SUPPLIED DATA:
>>
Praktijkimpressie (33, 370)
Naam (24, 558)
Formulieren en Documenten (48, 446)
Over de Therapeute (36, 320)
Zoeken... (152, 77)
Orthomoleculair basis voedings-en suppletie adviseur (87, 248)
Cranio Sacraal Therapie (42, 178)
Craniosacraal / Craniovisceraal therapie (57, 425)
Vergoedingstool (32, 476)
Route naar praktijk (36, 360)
<<
>>
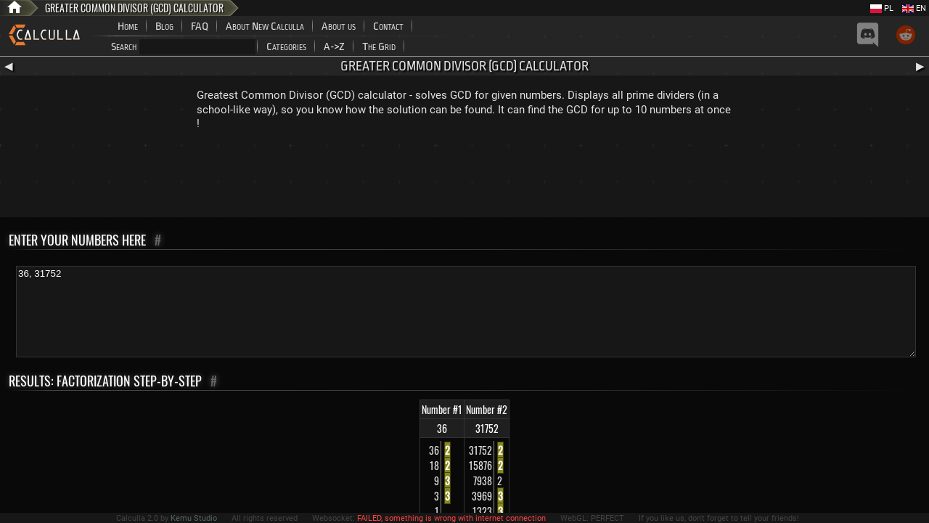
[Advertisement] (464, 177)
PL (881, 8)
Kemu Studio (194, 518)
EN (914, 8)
<<
Can you copy out the listing above, unchanged, from the line with "Craniosacraal / Craniovisceraal" to the line with "Vergoedingstool (32, 476)", including both of those lines?

Craniosacraal / Craniovisceraal therapie (57, 425)
Vergoedingstool (32, 476)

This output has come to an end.